Core Insights - The Chinese Academy of Sciences has released significant research outcomes from the A-class pilot project "Precision Design and Creation of Seeds," achieving systematic breakthroughs across theory, technology, and products over six years [1] - The project has developed 37 leading varieties focused on increasing yield and quality while reducing input and losses, promoting 14.48 million acres of new crop varieties, thus providing technological support for revitalizing the seed industry in China [1] Group 1 - The research team has cloned key genes that allow rice to maintain stable yields while reducing nitrogen fertilizer by 20%-30%, addressing the issue of excessive fertilizer use [2] - The team has identified a broad-spectrum resistance gene, Pm24, from local wheat varieties to combat diseases like powdery mildew and has developed high-yielding wheat varieties such as "Zhongke 166," significantly reducing pesticide usage with nearly 1.5 million acres promoted [2] - The project has successfully created new tetraploid rice materials by overcoming challenges in genetic transformation and genome annotation, opening new pathways for breeding [2] Group 2 - The research team has developed high-yield, high-nutrition soybean varieties, including the "Kedou" and "Dongsheng" series, to address China's high soybean import dependency and low productivity [3] - In aquaculture, the concept of "double triploid" has been introduced, leading to the development of a candidate new strain of silver crucian carp, "Zhongke 6," which shows significant improvements in growth rate, survival rate, and feed efficiency [3] - The "Zhongke Fa" series of rice has become a star variety, with "Zhongke Fa 5" yielding over 20% more than local premium varieties in Northeast rice areas, and "Zhongke Fa Early Jing 1" achieving a breakthrough in early-season japonica rice varieties [3] Group 3 - The traditional breeding cycle has been reduced from 8-10 years to a more predictable, programmable, and customizable process, thanks to the advancements made under the pilot project initiated in November 2019 [4] - The project focuses on major crops like rice and wheat, as well as aquatic animals, aiming for a target of increasing yield by 10%-20%, reducing input by 15%-20%, and minimizing losses by 15%-20% through the creation of precision-designed varieties [4]
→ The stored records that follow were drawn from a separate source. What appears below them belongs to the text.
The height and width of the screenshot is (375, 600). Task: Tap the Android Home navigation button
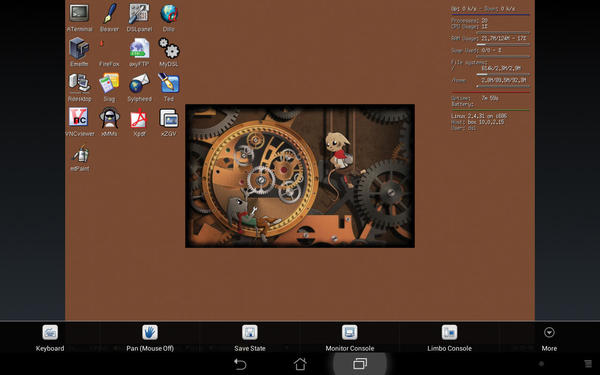pyautogui.click(x=300, y=364)
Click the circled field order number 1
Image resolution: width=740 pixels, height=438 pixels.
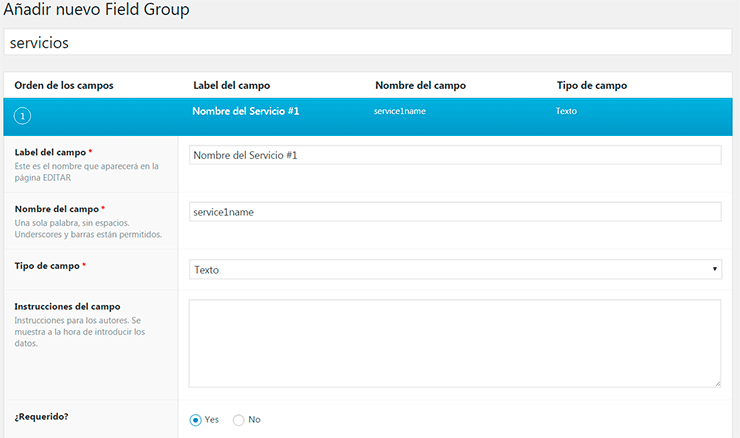coord(23,117)
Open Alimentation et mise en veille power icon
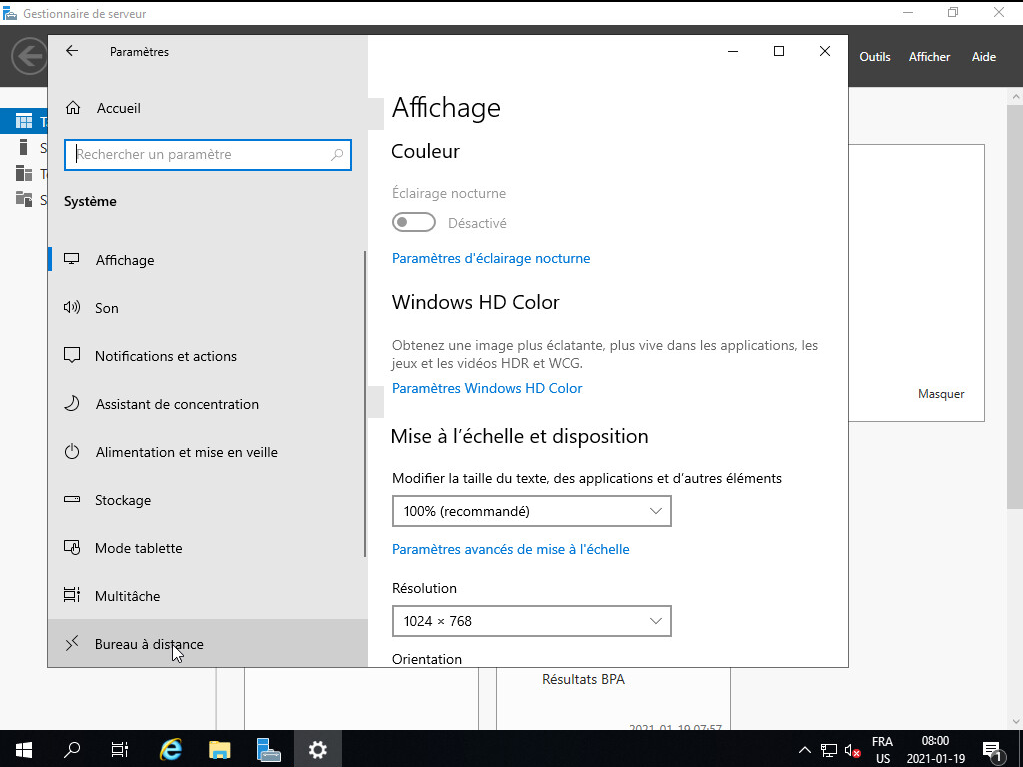This screenshot has height=767, width=1023. click(x=72, y=452)
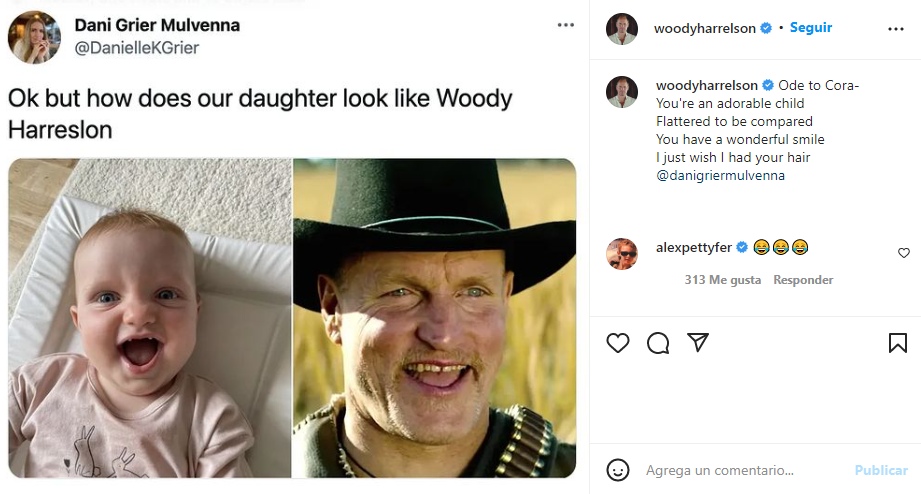Open post options three-dots menu
Image resolution: width=921 pixels, height=494 pixels.
[x=895, y=29]
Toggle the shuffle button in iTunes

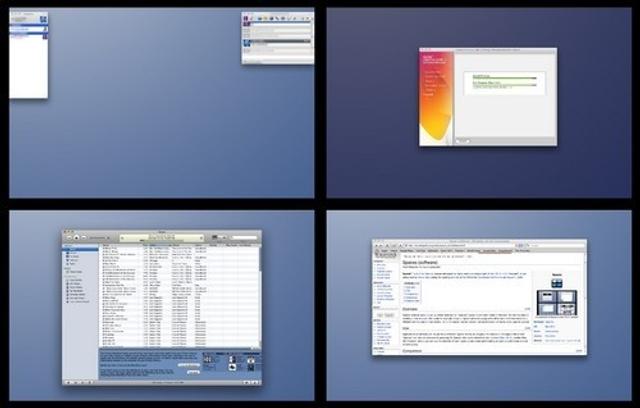coord(73,383)

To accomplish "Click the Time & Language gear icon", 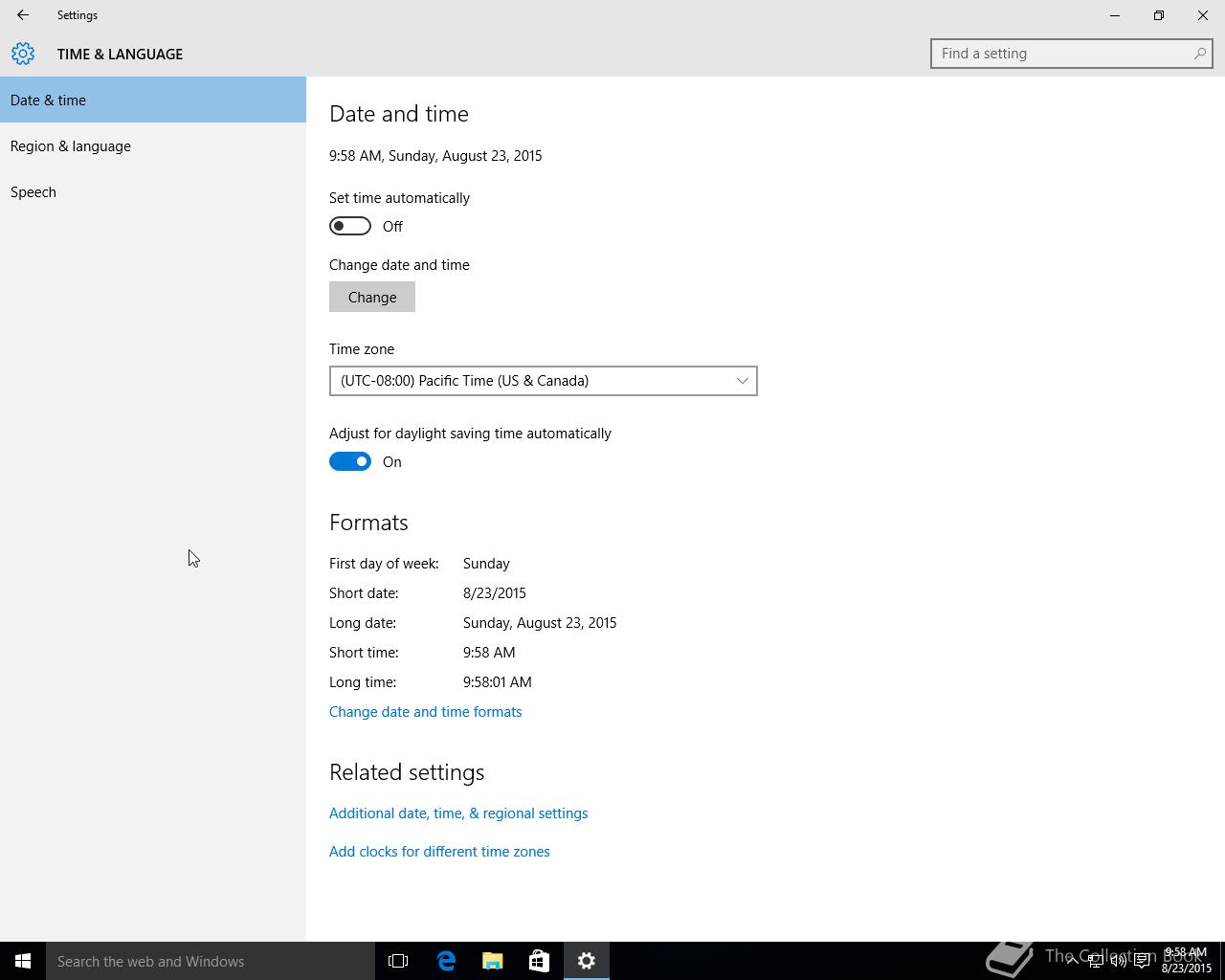I will (x=23, y=54).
Core Insights - The Chinese Academy of Sciences has announced significant breakthroughs in the A-class pilot project "Seed Precision Design and Creation," achieving a comprehensive system of theoretical, technical, and product advancements over six years [1] - The project has developed 37 leading varieties aimed at increasing yield and quality while reducing input and losses, with a total of 14.48 million acres of new crop varieties promoted, yielding substantial socio-economic benefits [1] Group 1: Agricultural Innovations - A research team has cloned key genes that allow rice to maintain stable yields while reducing nitrogen fertilizer by 20%-30%, addressing the issue of excessive fertilizer use [2] - The team has also identified a broad-spectrum resistance gene (Pm24) in local wheat varieties, leading to the development of high-yield, disease-resistant wheat varieties, significantly reducing pesticide usage [2] - The project has successfully created new tetraploid rice materials, opening new pathways for breeding by overcoming challenges in genetic transformation and genome annotation [2] Group 2: Crop and Aquaculture Development - The "Zhongke Fa" series of rice has become a star variety, with "Zhongke Fa 5" yielding over 20% more than local premium varieties in Northeast China, and "Zhongke Fa Early Jing 1" breaking new ground in early-season rice varieties [3] - Traditional breeding cycles have been reduced from 8-10 years to a more predictable and programmable process, enhancing the efficiency of crop development [3] - The project aims to achieve a 10%-20% increase in yield, a 15%-20% reduction in inputs, and a 15%-20% reduction in losses through the creation of precision-designed plant and animal varieties [3]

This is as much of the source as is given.